THE TASK: The exercise calls for every entry that follows to be repeated exactly.

SUPPLIED INFORMATION:
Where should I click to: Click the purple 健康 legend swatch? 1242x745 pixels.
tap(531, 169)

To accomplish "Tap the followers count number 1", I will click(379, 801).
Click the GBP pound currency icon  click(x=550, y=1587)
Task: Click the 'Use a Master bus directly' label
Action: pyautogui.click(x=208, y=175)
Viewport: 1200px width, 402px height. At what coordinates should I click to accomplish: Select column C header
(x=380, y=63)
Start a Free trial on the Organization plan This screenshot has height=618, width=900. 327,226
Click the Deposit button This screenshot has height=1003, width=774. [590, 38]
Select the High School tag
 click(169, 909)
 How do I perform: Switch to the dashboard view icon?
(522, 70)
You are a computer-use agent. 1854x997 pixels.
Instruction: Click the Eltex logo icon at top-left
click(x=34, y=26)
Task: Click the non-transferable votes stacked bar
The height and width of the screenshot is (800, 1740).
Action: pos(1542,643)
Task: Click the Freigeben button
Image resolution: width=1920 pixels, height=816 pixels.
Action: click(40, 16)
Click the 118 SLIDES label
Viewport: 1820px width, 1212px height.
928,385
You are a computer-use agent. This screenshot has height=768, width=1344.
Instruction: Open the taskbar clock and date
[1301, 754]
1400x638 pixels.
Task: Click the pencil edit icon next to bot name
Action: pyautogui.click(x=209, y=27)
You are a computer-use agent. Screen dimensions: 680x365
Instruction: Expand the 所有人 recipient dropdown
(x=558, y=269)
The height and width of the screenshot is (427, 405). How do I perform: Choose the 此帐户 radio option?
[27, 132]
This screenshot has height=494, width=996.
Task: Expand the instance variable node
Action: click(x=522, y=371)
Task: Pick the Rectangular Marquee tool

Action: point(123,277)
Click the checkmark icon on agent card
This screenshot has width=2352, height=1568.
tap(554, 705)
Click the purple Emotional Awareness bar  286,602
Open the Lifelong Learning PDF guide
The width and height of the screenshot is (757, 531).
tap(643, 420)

SOLUTION TO THE EXERCISE:
Where should I click to: Click the purple 健康 legend swatch? 1242x745 pixels.
tap(531, 169)

To accomplish "Tap the followers count number 1", I will click(379, 801).
Click the GBP pound currency icon  click(x=550, y=1587)
Task: Click the 'Use a Master bus directly' label
Action: pyautogui.click(x=208, y=175)
Viewport: 1200px width, 402px height. At what coordinates should I click to accomplish: Select column C header
(x=380, y=63)
Start a Free trial on the Organization plan This screenshot has height=618, width=900. 327,226
Click the Deposit button This screenshot has height=1003, width=774. [590, 38]
Select the High School tag
 click(169, 909)
 How do I perform: Switch to the dashboard view icon?
(522, 70)
You are a computer-use agent. 1854x997 pixels.
Instruction: Click the Eltex logo icon at top-left
click(x=34, y=26)
Task: Click the non-transferable votes stacked bar
The height and width of the screenshot is (800, 1740).
Action: pos(1542,643)
Task: Click the Freigeben button
Image resolution: width=1920 pixels, height=816 pixels.
Action: click(40, 16)
Click the 118 SLIDES label
Viewport: 1820px width, 1212px height.
928,385
You are a computer-use agent. This screenshot has height=768, width=1344.
Instruction: Open the taskbar clock and date
[1301, 754]
1400x638 pixels.
Task: Click the pencil edit icon next to bot name
Action: pyautogui.click(x=209, y=27)
You are a computer-use agent. Screen dimensions: 680x365
Instruction: Expand the 所有人 recipient dropdown
(x=558, y=269)
The height and width of the screenshot is (427, 405). How do I perform: Choose the 此帐户 radio option?
[27, 132]
This screenshot has height=494, width=996.
Task: Expand the instance variable node
Action: click(x=522, y=371)
Task: Pick the Rectangular Marquee tool

Action: point(123,277)
Click the checkmark icon on agent card
This screenshot has width=2352, height=1568.
tap(554, 705)
Click the purple Emotional Awareness bar  286,602
Open the Lifelong Learning PDF guide
The width and height of the screenshot is (757, 531).
tap(643, 420)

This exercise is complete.